The company had aimed to keep the Seroquel market to itself until December. That's when exclusivity expires on safety data that, AstraZeneca argued, should be included in any generic drug label. The company sued the FDA over the labeling issue, after the agency denied its internal request.
So, as the Seroquel patent expires today, generic versions will roll onto the market. Several billion in annual sales are up for grabs; Leerink Swann's Seamus Fernandez sees a dropoff of $3.9 billion in the first 9 months of generic competition. And as the Wall Street Journal points out, Seroquel's patent expiration is just the first of three biggies over the next 5 years.
"This is a company that is probably facing one of the worst patent cliffs in the industry," Morningstar analyst Damien Conover told the Delaware News Journal. "That, coupled with a pipeline that hasn't produced enough offsetting new products, has really put the company in a challenging spot."

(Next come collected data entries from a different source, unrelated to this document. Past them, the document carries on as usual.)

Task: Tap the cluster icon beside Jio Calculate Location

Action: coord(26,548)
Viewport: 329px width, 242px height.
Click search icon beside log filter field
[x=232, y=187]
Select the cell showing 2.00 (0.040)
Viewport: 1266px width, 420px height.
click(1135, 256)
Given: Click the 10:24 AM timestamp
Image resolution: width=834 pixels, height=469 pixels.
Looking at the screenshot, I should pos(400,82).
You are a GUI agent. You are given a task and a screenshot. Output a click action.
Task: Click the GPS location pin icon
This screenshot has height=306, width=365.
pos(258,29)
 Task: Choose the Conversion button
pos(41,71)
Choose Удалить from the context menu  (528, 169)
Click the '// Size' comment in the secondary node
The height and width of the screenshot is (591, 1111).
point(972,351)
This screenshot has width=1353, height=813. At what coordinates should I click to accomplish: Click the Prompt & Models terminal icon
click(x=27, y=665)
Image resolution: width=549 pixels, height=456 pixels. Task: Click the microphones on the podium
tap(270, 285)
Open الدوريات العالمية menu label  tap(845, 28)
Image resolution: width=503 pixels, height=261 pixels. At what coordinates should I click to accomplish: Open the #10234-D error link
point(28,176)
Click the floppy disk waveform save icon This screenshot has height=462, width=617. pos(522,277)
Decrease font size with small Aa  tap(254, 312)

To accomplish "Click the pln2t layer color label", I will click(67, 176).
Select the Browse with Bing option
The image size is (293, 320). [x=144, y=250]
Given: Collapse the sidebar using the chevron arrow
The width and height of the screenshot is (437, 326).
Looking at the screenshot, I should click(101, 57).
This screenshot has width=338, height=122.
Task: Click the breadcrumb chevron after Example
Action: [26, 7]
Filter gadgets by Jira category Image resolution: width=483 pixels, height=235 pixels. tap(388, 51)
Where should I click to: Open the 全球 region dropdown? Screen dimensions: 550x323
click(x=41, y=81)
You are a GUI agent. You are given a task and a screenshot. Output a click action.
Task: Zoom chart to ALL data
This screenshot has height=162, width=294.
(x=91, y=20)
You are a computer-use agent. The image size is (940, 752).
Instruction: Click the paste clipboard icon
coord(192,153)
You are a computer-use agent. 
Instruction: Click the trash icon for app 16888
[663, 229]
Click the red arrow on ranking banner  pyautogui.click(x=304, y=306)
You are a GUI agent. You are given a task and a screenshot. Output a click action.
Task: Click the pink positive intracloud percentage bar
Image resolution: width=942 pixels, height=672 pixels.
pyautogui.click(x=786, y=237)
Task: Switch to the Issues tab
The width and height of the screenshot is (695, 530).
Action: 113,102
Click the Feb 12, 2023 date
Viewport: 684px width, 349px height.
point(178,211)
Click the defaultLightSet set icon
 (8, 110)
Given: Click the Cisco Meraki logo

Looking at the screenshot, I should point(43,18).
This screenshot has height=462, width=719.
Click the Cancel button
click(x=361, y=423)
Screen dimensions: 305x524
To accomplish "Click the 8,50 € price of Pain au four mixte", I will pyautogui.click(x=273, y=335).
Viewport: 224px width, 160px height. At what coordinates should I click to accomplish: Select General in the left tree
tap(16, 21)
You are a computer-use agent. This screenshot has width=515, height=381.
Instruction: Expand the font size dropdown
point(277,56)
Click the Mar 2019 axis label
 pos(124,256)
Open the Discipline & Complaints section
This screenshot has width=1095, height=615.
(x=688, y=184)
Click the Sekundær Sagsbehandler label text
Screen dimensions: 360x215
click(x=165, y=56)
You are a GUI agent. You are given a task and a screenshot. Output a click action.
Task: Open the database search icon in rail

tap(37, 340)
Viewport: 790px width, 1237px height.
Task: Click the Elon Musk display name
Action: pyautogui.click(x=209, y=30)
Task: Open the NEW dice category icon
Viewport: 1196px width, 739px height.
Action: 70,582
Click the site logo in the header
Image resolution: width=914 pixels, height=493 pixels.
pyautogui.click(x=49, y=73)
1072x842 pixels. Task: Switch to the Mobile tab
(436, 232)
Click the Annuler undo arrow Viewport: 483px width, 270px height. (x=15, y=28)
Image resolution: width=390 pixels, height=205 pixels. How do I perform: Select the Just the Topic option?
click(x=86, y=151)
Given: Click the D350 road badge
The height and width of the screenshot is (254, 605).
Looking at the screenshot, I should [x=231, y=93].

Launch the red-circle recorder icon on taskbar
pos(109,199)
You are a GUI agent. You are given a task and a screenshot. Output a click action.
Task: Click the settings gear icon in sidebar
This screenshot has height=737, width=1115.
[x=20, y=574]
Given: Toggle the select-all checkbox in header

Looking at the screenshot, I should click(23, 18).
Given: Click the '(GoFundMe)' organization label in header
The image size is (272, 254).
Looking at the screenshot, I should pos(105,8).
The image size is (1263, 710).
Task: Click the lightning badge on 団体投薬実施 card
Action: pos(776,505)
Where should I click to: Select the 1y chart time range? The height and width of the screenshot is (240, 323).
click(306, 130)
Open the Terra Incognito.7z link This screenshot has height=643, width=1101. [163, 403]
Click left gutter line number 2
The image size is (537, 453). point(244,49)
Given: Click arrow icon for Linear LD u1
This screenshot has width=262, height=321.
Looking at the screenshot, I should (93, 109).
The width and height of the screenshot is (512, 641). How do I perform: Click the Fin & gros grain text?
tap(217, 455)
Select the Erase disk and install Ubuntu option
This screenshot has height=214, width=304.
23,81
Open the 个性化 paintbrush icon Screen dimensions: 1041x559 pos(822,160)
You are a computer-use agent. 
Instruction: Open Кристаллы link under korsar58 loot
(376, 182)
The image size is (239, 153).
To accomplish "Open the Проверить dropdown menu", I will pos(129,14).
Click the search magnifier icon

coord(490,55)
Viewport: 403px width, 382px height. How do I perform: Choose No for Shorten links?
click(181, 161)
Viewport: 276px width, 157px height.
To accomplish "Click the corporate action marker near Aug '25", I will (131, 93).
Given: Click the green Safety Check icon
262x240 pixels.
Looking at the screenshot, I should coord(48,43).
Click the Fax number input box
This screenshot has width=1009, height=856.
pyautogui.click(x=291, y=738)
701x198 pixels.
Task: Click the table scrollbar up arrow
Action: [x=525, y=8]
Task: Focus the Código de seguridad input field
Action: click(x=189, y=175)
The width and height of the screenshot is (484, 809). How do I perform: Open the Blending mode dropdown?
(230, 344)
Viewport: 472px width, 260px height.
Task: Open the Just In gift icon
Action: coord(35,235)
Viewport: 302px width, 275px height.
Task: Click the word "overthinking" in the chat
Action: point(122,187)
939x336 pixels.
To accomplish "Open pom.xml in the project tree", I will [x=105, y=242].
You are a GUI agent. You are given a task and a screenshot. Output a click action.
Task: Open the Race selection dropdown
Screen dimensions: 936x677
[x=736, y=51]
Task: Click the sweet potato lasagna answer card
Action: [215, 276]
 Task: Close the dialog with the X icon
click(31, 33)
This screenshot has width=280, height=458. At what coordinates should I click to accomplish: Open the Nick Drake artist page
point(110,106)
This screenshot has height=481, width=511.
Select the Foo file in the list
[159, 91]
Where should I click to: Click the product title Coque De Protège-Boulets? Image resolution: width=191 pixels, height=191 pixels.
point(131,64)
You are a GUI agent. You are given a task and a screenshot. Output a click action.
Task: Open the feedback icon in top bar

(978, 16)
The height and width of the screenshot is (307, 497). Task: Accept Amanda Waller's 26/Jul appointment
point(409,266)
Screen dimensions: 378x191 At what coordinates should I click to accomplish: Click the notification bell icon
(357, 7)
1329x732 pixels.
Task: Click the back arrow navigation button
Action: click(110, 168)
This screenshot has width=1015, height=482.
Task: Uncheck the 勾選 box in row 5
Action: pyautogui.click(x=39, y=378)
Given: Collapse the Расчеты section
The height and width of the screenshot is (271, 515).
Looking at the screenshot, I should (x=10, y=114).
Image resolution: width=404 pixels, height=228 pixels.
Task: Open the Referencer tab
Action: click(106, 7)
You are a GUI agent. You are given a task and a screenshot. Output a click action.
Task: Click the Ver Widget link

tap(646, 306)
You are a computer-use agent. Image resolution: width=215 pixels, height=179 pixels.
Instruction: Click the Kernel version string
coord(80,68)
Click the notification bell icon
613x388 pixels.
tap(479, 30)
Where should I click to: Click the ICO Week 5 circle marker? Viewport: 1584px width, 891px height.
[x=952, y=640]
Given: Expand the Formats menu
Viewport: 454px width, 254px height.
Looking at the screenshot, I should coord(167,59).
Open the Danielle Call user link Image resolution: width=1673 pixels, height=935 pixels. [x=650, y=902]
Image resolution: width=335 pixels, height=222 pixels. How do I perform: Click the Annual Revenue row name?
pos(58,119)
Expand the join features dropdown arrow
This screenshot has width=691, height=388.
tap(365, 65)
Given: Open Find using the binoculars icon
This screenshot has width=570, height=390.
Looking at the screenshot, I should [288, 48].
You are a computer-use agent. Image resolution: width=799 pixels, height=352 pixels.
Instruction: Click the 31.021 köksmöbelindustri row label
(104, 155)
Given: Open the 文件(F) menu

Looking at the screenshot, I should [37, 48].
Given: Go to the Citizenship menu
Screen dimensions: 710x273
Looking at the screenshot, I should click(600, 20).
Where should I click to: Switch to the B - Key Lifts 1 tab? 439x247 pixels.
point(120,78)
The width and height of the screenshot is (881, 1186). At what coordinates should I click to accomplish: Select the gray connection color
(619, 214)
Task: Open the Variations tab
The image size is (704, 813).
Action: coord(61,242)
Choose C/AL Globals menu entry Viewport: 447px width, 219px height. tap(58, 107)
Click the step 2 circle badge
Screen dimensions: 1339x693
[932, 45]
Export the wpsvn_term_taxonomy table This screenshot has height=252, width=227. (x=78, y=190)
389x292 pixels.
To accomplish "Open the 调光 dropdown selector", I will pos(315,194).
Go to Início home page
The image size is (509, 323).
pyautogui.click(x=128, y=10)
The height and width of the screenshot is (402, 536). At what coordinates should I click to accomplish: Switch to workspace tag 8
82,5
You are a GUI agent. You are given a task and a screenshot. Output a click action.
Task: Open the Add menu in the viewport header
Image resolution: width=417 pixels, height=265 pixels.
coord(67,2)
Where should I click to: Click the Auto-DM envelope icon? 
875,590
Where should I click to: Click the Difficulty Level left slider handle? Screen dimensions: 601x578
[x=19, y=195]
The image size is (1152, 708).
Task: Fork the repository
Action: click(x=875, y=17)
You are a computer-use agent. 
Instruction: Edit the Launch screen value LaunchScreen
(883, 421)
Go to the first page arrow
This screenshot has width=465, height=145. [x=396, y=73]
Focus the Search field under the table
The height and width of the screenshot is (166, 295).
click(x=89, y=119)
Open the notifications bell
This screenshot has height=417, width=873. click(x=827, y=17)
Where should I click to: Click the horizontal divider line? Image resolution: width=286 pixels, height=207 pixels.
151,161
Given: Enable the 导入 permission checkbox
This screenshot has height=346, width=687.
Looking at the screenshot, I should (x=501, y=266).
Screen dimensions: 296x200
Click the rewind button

AstraZeneca says it's weighing its options in the FDA lawsuit. Meanwhile, it's cutting costs, pushing hard to boost sales of existing drugs, looking for strategic acquisitions and scrambling to develop new drugs, an effort that has hit some big snags recently. Despite CEO David Brennan's repeated assurances to the contrary, analysts are playing name-that-potential-AstraZeneca-buyout, tagging such companies as Shire and Amylin Pharmaceuticals as likely prospects. But spokesman Tony Jewell says AstraZeneca will succeed by sticking to the knitting it has already begun: "We knew this was coming, and we have a business strategy," Jewell told the News Journal.